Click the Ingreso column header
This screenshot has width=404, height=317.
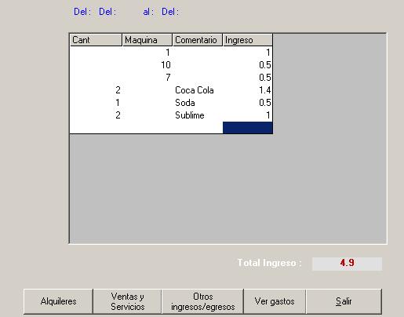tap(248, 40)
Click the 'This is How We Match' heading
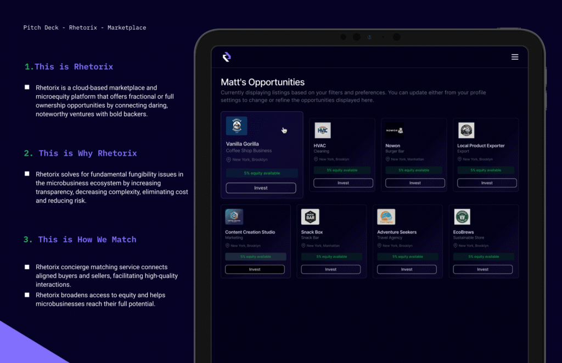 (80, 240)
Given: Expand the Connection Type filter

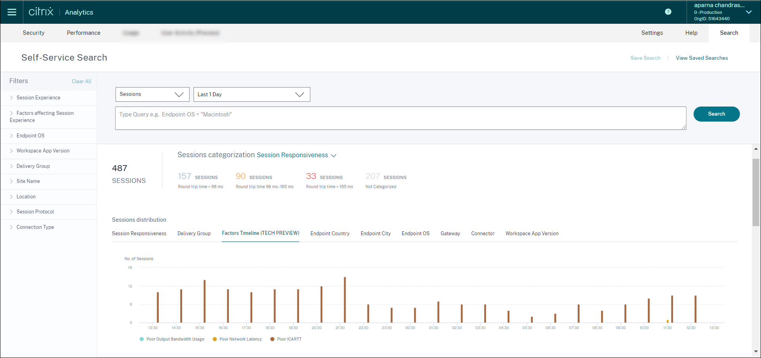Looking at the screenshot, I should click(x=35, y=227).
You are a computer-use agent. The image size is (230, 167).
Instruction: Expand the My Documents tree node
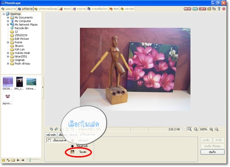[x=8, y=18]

= = = = =

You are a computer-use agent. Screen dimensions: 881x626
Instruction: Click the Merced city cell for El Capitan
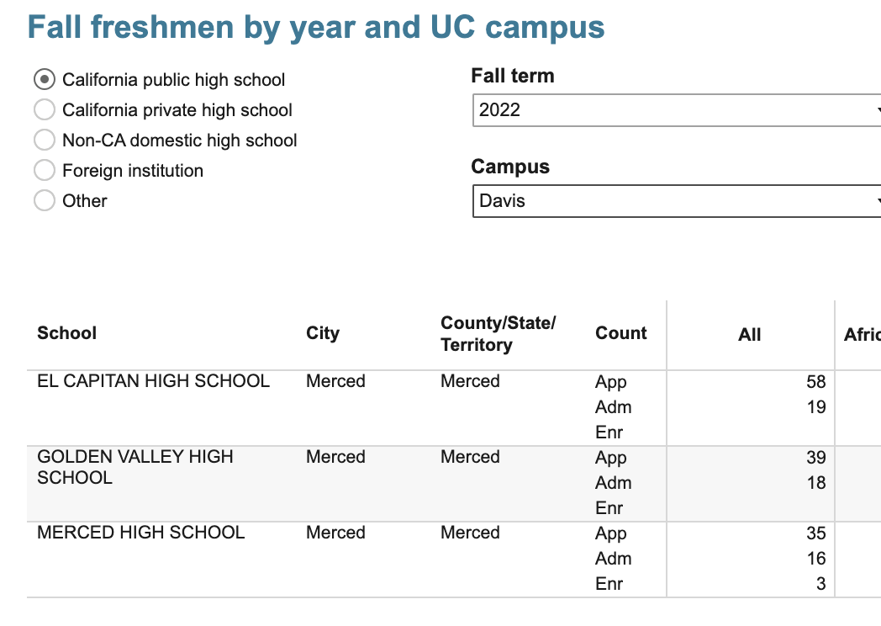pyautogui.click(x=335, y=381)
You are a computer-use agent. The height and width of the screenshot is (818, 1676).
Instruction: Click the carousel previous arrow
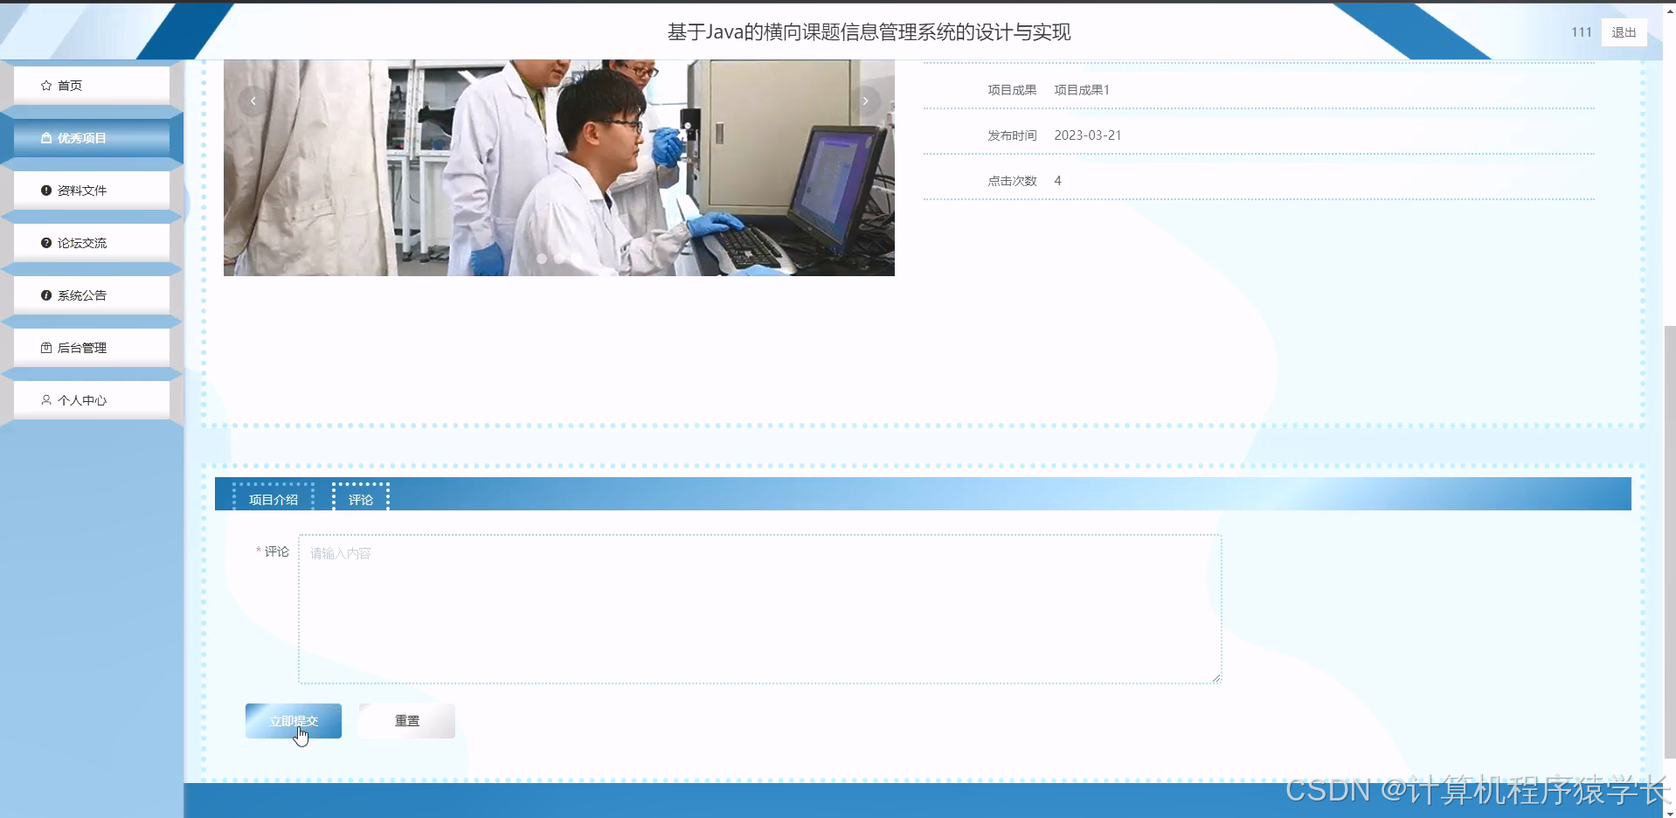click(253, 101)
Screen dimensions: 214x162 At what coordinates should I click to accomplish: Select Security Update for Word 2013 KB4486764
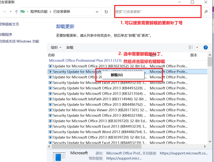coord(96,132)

= = = = =

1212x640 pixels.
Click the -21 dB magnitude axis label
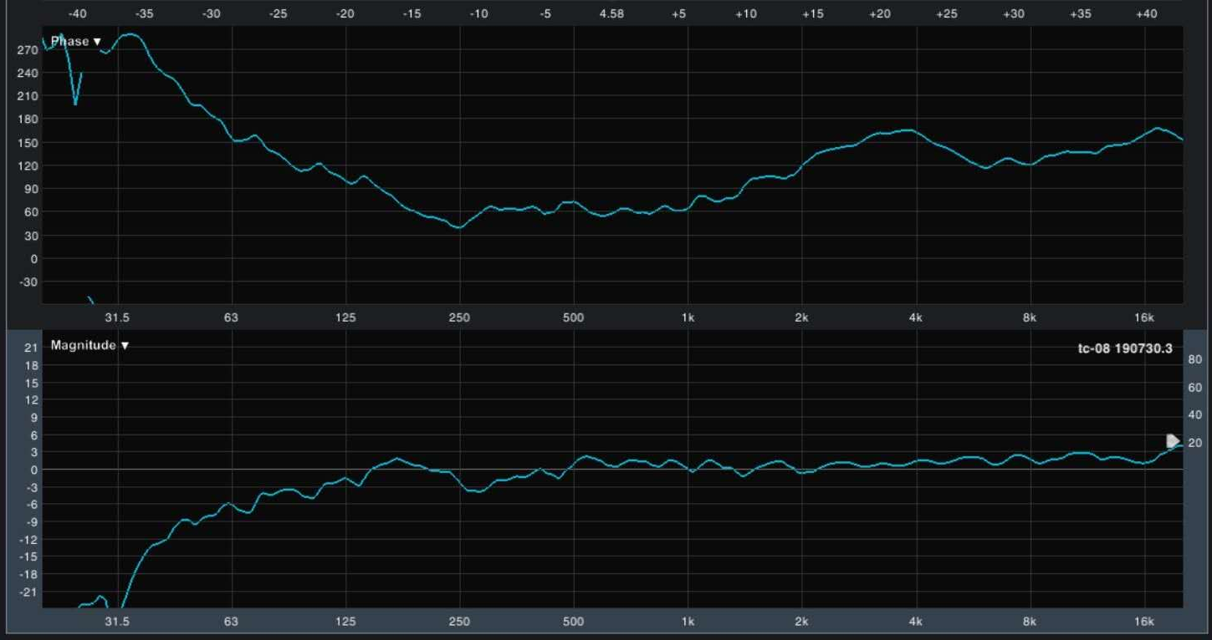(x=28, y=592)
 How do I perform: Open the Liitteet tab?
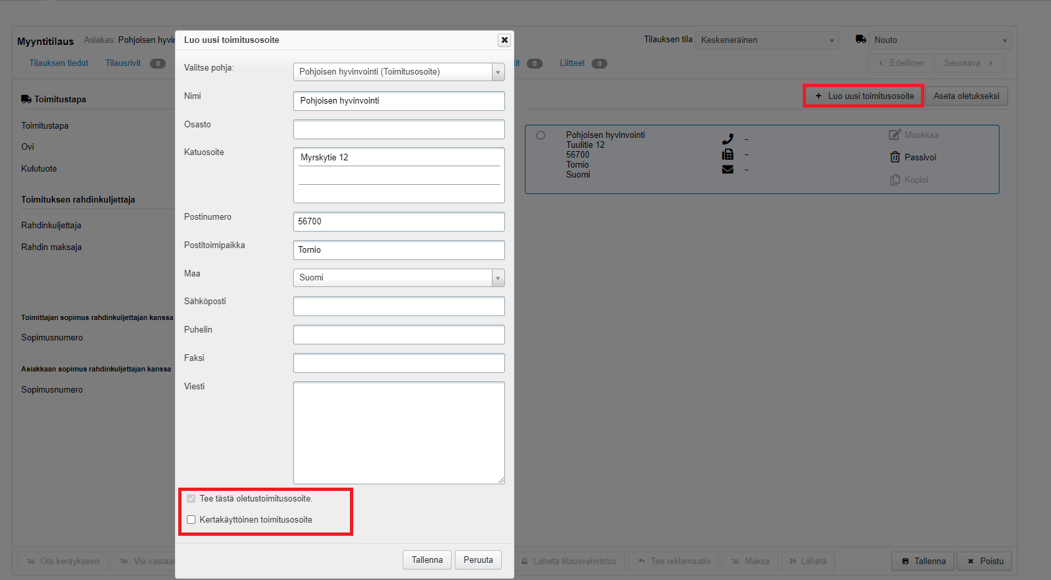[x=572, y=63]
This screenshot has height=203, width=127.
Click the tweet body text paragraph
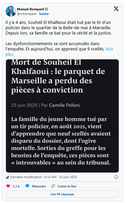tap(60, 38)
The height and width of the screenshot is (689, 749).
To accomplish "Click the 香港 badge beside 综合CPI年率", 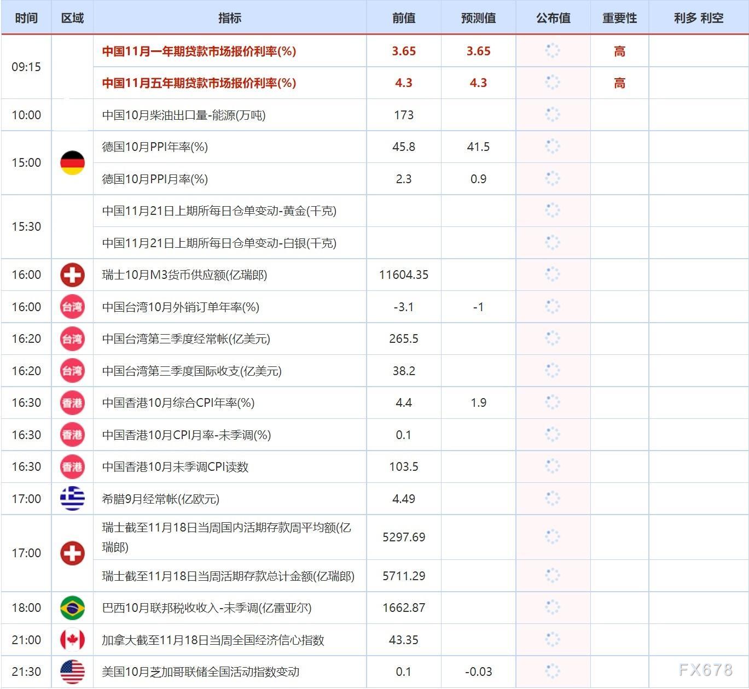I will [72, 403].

= = = = =

[Required work]
Rewrite the records in the stretch from the line containing "Screen dimensions: 214x162" through the line containing "coord(96,132)", both ends included, keeping the requests and adding 80 to every coordinate in the answers. Leave the pictures out of the answer.

[Expected output]
Screen dimensions: 214x162 At what coordinates should I click to accomplish: Select Security Update for Word 2013 KB4486764
coord(176,212)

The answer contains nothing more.